What is needed - Print the entries word for word, from the line containing "Enable the Mesh Overlay checkbox" through the final line of the entries.

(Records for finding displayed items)
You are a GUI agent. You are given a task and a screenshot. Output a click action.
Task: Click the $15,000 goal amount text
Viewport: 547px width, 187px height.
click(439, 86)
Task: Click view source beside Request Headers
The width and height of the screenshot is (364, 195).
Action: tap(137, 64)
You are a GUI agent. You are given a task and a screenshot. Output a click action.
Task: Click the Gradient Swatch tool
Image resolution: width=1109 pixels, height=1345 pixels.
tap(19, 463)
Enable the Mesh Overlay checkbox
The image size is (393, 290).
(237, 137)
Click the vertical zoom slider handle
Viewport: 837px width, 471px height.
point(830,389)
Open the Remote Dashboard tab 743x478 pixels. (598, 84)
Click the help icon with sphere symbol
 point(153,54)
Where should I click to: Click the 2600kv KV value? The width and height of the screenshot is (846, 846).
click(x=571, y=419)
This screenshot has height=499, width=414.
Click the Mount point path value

The answer -
Enable the Mesh Overlay checkbox
The image size is (393, 290).
(237, 137)
Click the vertical zoom slider handle
Viewport: 837px width, 471px height.
point(830,389)
Open the Remote Dashboard tab 743x478 pixels. (598, 84)
Click the help icon with sphere symbol
 point(153,54)
Where should I click to: Click the 2600kv KV value? The width and height of the screenshot is (846, 846).
click(x=571, y=419)
This screenshot has height=499, width=414.
Click the Mount point path value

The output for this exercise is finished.